→ **What is being asked**:
Each line of the data has to be transcribed exactly.

→ **Supplied records**:
◆ ◆ ◆

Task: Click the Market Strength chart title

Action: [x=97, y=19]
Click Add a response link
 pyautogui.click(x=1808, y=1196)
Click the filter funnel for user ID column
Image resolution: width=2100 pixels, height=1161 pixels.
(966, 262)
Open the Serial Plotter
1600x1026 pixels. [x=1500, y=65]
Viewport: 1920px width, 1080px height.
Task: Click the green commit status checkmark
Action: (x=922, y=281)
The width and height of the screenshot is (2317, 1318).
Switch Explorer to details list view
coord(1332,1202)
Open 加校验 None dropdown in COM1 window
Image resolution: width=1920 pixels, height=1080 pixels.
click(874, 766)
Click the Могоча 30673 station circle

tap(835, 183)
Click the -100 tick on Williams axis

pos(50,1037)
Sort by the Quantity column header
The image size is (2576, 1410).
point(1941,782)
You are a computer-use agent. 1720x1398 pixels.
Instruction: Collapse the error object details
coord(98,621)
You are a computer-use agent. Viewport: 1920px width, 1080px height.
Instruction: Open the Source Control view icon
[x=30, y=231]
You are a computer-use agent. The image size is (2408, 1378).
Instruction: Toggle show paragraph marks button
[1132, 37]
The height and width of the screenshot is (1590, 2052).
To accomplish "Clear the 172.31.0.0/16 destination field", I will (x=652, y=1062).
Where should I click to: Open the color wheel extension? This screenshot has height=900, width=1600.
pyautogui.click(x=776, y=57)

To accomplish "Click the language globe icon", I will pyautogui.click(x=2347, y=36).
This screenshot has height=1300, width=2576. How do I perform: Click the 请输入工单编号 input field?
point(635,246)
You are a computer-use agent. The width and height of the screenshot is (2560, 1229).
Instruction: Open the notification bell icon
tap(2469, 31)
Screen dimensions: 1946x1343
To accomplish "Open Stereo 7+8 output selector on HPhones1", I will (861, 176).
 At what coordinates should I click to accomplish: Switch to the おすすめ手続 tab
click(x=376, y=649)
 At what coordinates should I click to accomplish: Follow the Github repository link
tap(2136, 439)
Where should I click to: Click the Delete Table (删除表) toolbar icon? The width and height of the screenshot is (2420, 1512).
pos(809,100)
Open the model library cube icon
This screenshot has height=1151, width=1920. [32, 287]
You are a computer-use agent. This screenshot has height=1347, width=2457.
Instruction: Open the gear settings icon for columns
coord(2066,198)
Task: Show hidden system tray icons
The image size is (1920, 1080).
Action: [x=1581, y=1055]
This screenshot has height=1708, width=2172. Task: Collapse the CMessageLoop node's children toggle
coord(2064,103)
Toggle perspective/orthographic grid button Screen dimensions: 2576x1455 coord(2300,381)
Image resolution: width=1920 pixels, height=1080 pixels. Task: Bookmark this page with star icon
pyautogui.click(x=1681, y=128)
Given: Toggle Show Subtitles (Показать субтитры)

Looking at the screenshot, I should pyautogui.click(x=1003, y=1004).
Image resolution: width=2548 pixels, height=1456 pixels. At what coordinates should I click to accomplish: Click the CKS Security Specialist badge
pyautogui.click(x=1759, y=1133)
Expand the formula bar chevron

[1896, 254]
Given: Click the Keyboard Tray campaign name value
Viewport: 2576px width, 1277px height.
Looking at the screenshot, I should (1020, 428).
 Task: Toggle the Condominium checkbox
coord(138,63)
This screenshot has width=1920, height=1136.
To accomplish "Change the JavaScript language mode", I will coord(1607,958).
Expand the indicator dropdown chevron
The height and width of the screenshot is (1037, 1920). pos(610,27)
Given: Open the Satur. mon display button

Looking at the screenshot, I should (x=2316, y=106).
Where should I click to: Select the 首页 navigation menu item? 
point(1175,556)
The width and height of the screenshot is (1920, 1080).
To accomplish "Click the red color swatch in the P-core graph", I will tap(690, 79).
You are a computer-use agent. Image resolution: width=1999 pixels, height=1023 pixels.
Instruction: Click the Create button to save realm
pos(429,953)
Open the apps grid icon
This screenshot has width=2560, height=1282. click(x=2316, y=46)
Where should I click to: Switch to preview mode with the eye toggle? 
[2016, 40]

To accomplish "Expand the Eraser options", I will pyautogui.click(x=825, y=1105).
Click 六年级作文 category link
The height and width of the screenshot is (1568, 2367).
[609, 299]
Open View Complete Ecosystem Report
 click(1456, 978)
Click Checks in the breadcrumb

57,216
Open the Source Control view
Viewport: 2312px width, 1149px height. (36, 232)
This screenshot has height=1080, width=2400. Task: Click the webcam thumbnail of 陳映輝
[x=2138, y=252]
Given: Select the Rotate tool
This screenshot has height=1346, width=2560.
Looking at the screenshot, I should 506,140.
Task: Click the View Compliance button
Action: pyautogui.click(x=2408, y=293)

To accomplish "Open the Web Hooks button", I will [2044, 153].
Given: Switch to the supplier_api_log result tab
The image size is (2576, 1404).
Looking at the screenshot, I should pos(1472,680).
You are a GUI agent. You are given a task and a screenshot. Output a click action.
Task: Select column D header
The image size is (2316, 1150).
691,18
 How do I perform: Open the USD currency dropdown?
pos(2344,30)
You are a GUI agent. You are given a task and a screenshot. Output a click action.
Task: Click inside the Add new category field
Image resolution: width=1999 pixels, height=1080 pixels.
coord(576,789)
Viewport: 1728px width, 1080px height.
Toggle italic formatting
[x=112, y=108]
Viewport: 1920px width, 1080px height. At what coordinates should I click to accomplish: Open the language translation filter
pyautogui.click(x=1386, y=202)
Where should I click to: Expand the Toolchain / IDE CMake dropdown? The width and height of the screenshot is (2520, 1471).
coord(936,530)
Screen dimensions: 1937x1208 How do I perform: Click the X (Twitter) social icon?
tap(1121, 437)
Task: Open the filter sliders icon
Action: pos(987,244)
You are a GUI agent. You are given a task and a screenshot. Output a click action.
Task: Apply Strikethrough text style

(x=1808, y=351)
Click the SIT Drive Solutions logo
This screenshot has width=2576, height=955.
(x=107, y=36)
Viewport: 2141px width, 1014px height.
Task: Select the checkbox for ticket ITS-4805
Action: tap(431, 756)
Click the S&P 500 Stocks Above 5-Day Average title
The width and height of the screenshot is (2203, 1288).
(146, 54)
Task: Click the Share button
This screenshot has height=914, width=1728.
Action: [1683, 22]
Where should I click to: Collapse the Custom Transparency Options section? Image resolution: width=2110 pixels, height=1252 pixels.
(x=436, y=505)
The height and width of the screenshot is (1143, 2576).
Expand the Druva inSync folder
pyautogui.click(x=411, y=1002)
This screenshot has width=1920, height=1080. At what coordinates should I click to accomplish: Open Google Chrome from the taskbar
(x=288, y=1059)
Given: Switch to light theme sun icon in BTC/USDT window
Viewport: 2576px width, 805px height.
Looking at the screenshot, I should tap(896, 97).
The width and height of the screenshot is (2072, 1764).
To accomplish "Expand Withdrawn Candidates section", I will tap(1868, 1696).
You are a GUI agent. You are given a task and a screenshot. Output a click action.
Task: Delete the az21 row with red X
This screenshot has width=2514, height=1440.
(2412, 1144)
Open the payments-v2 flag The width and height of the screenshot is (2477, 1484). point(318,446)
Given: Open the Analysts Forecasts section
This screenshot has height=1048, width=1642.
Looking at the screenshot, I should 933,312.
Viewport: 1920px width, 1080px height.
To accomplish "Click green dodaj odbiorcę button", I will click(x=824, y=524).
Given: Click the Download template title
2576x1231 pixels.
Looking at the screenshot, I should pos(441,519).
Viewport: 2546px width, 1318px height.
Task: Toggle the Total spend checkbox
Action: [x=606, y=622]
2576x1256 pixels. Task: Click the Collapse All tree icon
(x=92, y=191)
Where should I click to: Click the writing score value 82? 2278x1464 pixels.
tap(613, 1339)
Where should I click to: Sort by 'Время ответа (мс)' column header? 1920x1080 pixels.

◆ ◆ ◆

→ **Solution to this task**:
Task: Click the Market Strength chart title

Action: [x=97, y=19]
Click Add a response link
 pyautogui.click(x=1808, y=1196)
Click the filter funnel for user ID column
Image resolution: width=2100 pixels, height=1161 pixels.
(966, 262)
Open the Serial Plotter
1600x1026 pixels. [x=1500, y=65]
Viewport: 1920px width, 1080px height.
Task: Click the green commit status checkmark
Action: (x=922, y=281)
The width and height of the screenshot is (2317, 1318).
Switch Explorer to details list view
coord(1332,1202)
Open 加校验 None dropdown in COM1 window
Image resolution: width=1920 pixels, height=1080 pixels.
click(874, 766)
Click the Могоча 30673 station circle

tap(835, 183)
Click the -100 tick on Williams axis

pos(50,1037)
Sort by the Quantity column header
The image size is (2576, 1410).
point(1941,782)
You are a computer-use agent. 1720x1398 pixels.
Instruction: Collapse the error object details
coord(98,621)
You are a computer-use agent. Viewport: 1920px width, 1080px height.
Instruction: Open the Source Control view icon
[x=30, y=231]
You are a computer-use agent. The image size is (2408, 1378).
Instruction: Toggle show paragraph marks button
[1132, 37]
The height and width of the screenshot is (1590, 2052).
To accomplish "Clear the 172.31.0.0/16 destination field", I will (x=652, y=1062).
Where should I click to: Open the color wheel extension? This screenshot has height=900, width=1600.
pyautogui.click(x=776, y=57)

To accomplish "Click the language globe icon", I will pyautogui.click(x=2347, y=36).
This screenshot has height=1300, width=2576. How do I perform: Click the 请输入工单编号 input field?
point(635,246)
You are a computer-use agent. The width and height of the screenshot is (2560, 1229).
Instruction: Open the notification bell icon
tap(2469, 31)
Screen dimensions: 1946x1343
To accomplish "Open Stereo 7+8 output selector on HPhones1", I will (861, 176).
 At what coordinates should I click to accomplish: Switch to the おすすめ手続 tab
click(x=376, y=649)
 At what coordinates should I click to accomplish: Follow the Github repository link
tap(2136, 439)
Where should I click to: Click the Delete Table (删除表) toolbar icon? The width and height of the screenshot is (2420, 1512).
pos(809,100)
Open the model library cube icon
This screenshot has height=1151, width=1920. [32, 287]
You are a computer-use agent. This screenshot has height=1347, width=2457.
Instruction: Open the gear settings icon for columns
coord(2066,198)
Task: Show hidden system tray icons
The image size is (1920, 1080).
Action: [x=1581, y=1055]
This screenshot has height=1708, width=2172. Task: Collapse the CMessageLoop node's children toggle
coord(2064,103)
Toggle perspective/orthographic grid button Screen dimensions: 2576x1455 coord(2300,381)
Image resolution: width=1920 pixels, height=1080 pixels. Task: Bookmark this page with star icon
pyautogui.click(x=1681, y=128)
Given: Toggle Show Subtitles (Показать субтитры)

Looking at the screenshot, I should pyautogui.click(x=1003, y=1004).
Image resolution: width=2548 pixels, height=1456 pixels. At what coordinates should I click to accomplish: Click the CKS Security Specialist badge
pyautogui.click(x=1759, y=1133)
Expand the formula bar chevron

[1896, 254]
Given: Click the Keyboard Tray campaign name value
Viewport: 2576px width, 1277px height.
Looking at the screenshot, I should (1020, 428).
 Task: Toggle the Condominium checkbox
coord(138,63)
This screenshot has width=1920, height=1136.
To accomplish "Change the JavaScript language mode", I will coord(1607,958).
Expand the indicator dropdown chevron
The height and width of the screenshot is (1037, 1920). pos(610,27)
Given: Open the Satur. mon display button

Looking at the screenshot, I should (x=2316, y=106).
Where should I click to: Select the 首页 navigation menu item? 
point(1175,556)
The width and height of the screenshot is (1920, 1080).
To accomplish "Click the red color swatch in the P-core graph", I will tap(690, 79).
You are a computer-use agent. Image resolution: width=1999 pixels, height=1023 pixels.
Instruction: Click the Create button to save realm
pos(429,953)
Open the apps grid icon
This screenshot has width=2560, height=1282. click(x=2316, y=46)
Where should I click to: Switch to preview mode with the eye toggle? 
[2016, 40]

To accomplish "Expand the Eraser options", I will pyautogui.click(x=825, y=1105).
Click 六年级作文 category link
The height and width of the screenshot is (1568, 2367).
[609, 299]
Open View Complete Ecosystem Report
 click(1456, 978)
Click Checks in the breadcrumb

57,216
Open the Source Control view
Viewport: 2312px width, 1149px height. (36, 232)
This screenshot has height=1080, width=2400. Task: Click the webcam thumbnail of 陳映輝
[x=2138, y=252]
Given: Select the Rotate tool
This screenshot has height=1346, width=2560.
Looking at the screenshot, I should 506,140.
Task: Click the View Compliance button
Action: pyautogui.click(x=2408, y=293)

To accomplish "Open the Web Hooks button", I will [2044, 153].
Given: Switch to the supplier_api_log result tab
The image size is (2576, 1404).
Looking at the screenshot, I should pos(1472,680).
You are a GUI agent. You are given a task and a screenshot. Output a click action.
Task: Select column D header
The image size is (2316, 1150).
691,18
 How do I perform: Open the USD currency dropdown?
pos(2344,30)
You are a GUI agent. You are given a task and a screenshot. Output a click action.
Task: Click inside the Add new category field
Image resolution: width=1999 pixels, height=1080 pixels.
coord(576,789)
Viewport: 1728px width, 1080px height.
Toggle italic formatting
[x=112, y=108]
Viewport: 1920px width, 1080px height. At what coordinates should I click to accomplish: Open the language translation filter
pyautogui.click(x=1386, y=202)
Where should I click to: Expand the Toolchain / IDE CMake dropdown? The width and height of the screenshot is (2520, 1471).
coord(936,530)
Screen dimensions: 1937x1208 How do I perform: Click the X (Twitter) social icon?
tap(1121, 437)
Task: Open the filter sliders icon
Action: pos(987,244)
You are a GUI agent. You are given a task and a screenshot. Output a click action.
Task: Apply Strikethrough text style

(x=1808, y=351)
Click the SIT Drive Solutions logo
This screenshot has width=2576, height=955.
(x=107, y=36)
Viewport: 2141px width, 1014px height.
Task: Select the checkbox for ticket ITS-4805
Action: tap(431, 756)
Click the S&P 500 Stocks Above 5-Day Average title
The width and height of the screenshot is (2203, 1288).
(146, 54)
Task: Click the Share button
This screenshot has height=914, width=1728.
Action: [1683, 22]
Where should I click to: Collapse the Custom Transparency Options section? Image resolution: width=2110 pixels, height=1252 pixels.
(x=436, y=505)
The height and width of the screenshot is (1143, 2576).
Expand the Druva inSync folder
pyautogui.click(x=411, y=1002)
This screenshot has width=1920, height=1080. At what coordinates should I click to accomplish: Open Google Chrome from the taskbar
(x=288, y=1059)
Given: Switch to light theme sun icon in BTC/USDT window
Viewport: 2576px width, 805px height.
Looking at the screenshot, I should tap(896, 97).
The width and height of the screenshot is (2072, 1764).
To accomplish "Expand Withdrawn Candidates section", I will tap(1868, 1696).
You are a GUI agent. You are given a task and a screenshot. Output a click action.
Task: Delete the az21 row with red X
This screenshot has width=2514, height=1440.
(2412, 1144)
Open the payments-v2 flag The width and height of the screenshot is (2477, 1484). point(318,446)
Given: Open the Analysts Forecasts section
This screenshot has height=1048, width=1642.
Looking at the screenshot, I should 933,312.
Viewport: 1920px width, 1080px height.
To accomplish "Click green dodaj odbiorcę button", I will click(x=824, y=524).
Given: Click the Download template title
2576x1231 pixels.
Looking at the screenshot, I should pos(441,519).
Viewport: 2546px width, 1318px height.
Task: Toggle the Total spend checkbox
Action: [x=606, y=622]
2576x1256 pixels. Task: Click the Collapse All tree icon
(x=92, y=191)
Where should I click to: Click the writing score value 82? 2278x1464 pixels.
tap(613, 1339)
Where should I click to: Sort by 'Время ответа (мс)' column header? 1920x1080 pixels.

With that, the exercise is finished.